**Data supplied**.
• • • • •

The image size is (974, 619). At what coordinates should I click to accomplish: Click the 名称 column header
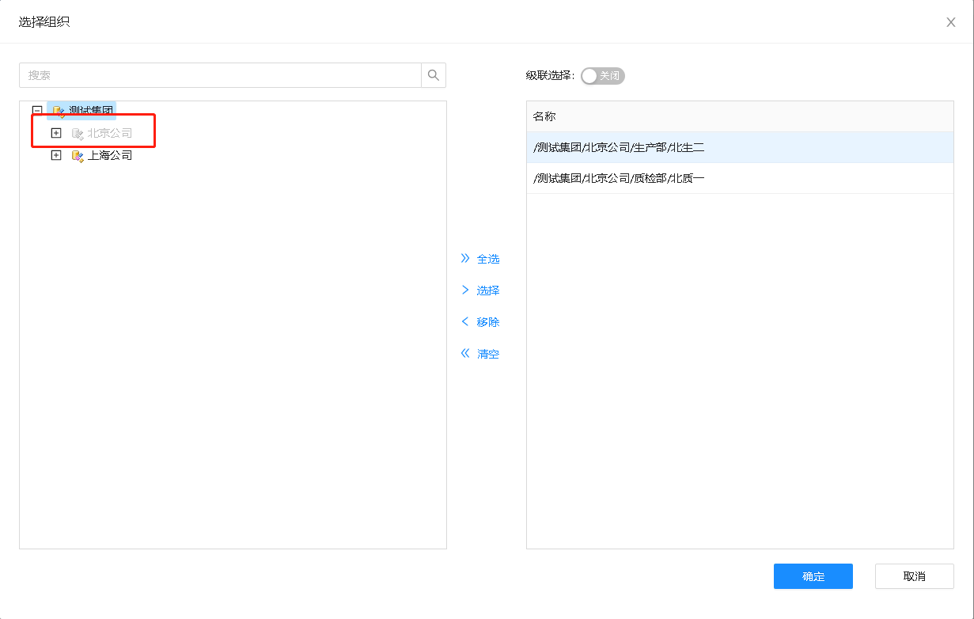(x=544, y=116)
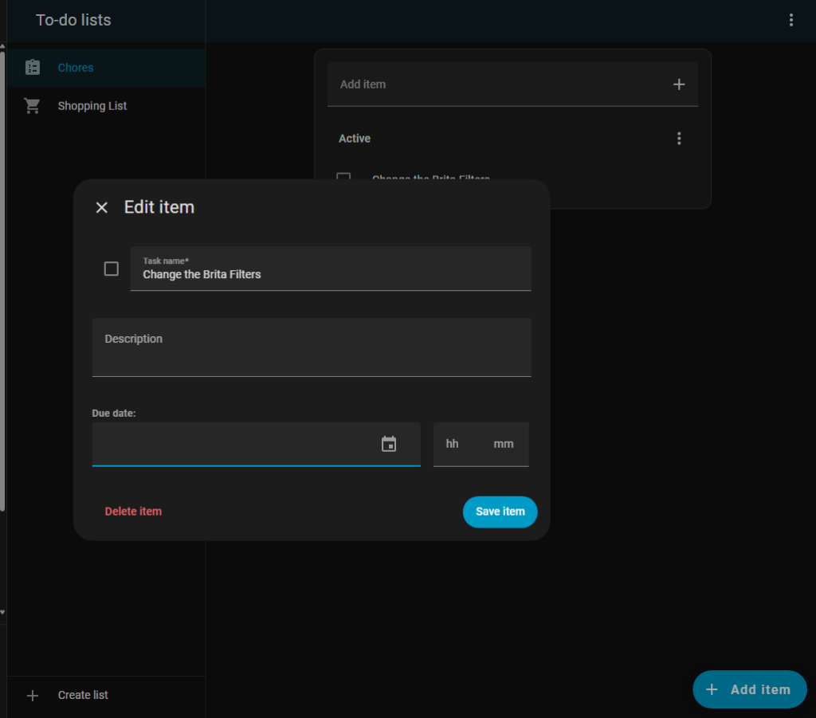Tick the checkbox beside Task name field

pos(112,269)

• • • • •

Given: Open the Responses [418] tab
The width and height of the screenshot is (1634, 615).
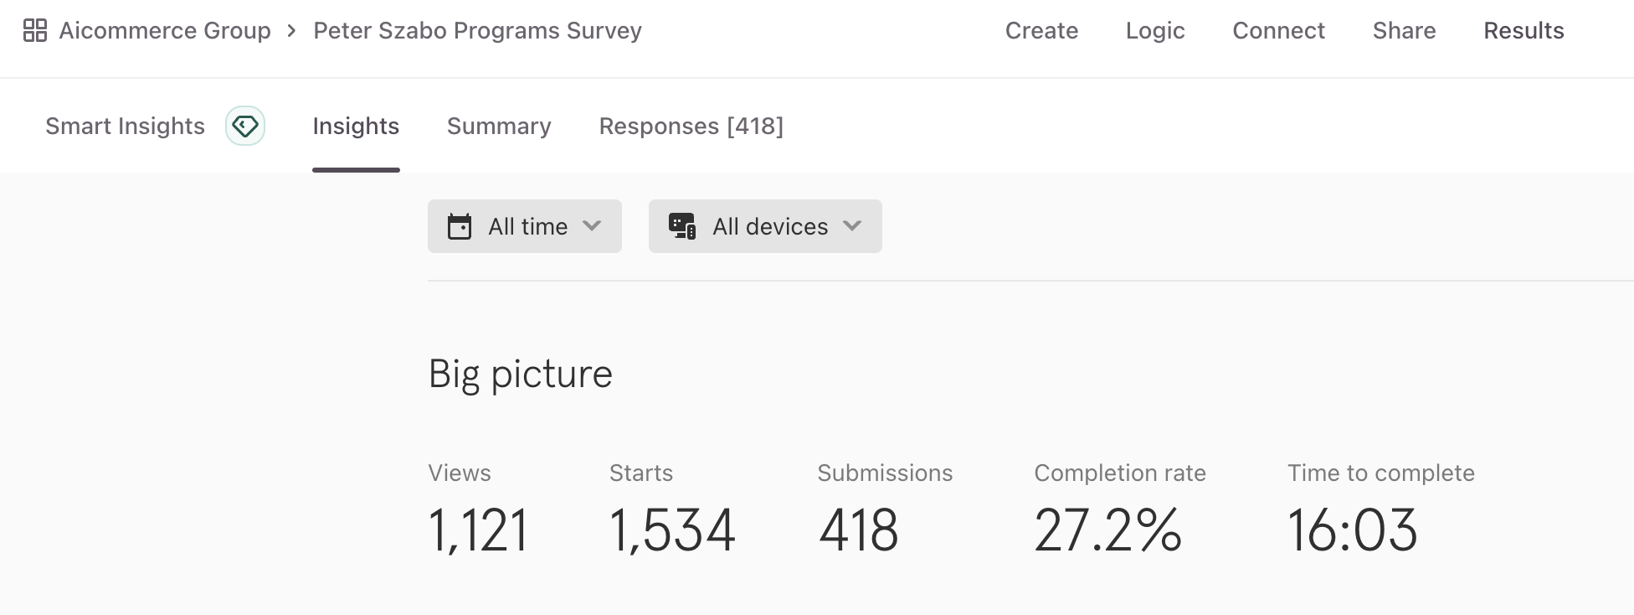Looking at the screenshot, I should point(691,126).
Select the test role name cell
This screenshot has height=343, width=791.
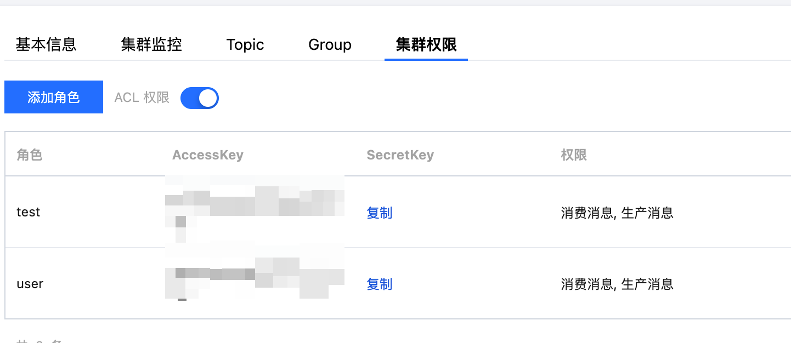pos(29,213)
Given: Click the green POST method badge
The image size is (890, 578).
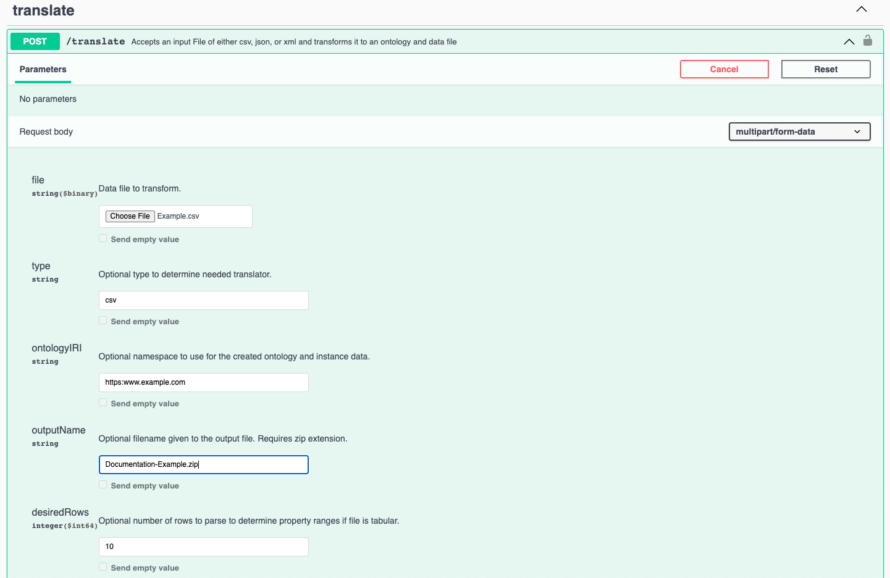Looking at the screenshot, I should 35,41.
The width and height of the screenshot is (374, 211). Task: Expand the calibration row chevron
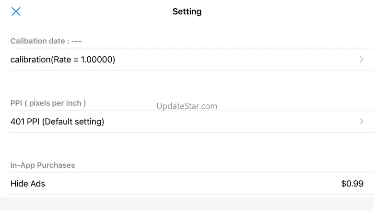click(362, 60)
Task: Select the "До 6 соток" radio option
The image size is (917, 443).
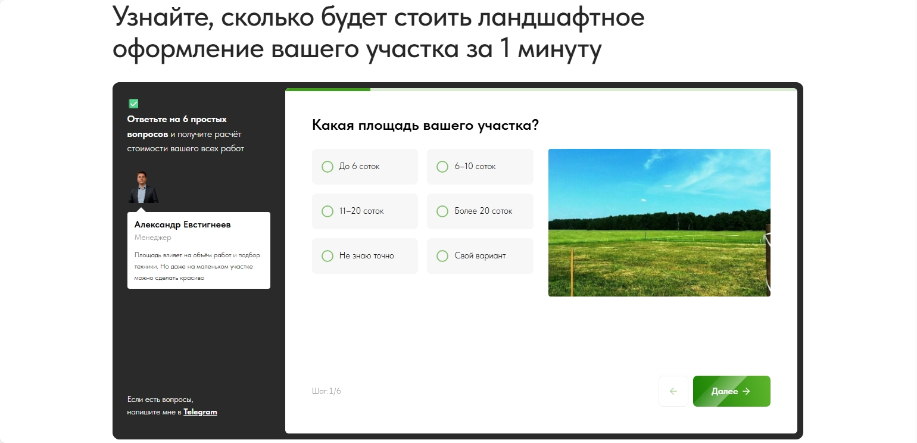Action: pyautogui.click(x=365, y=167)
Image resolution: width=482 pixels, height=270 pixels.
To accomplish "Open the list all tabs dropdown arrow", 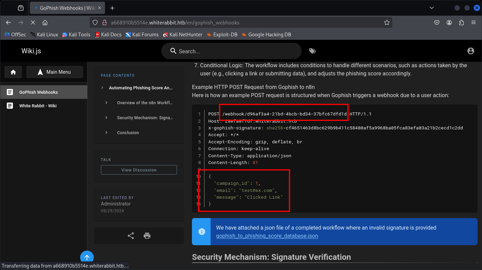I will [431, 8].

• • • • •

**Prompt**. Where does the word "Given" appear in the listing above? Copy every line that holds it.

**Answer to this problem**.
Given: Open the Responses [418] tab
Given: Click the green POST method badge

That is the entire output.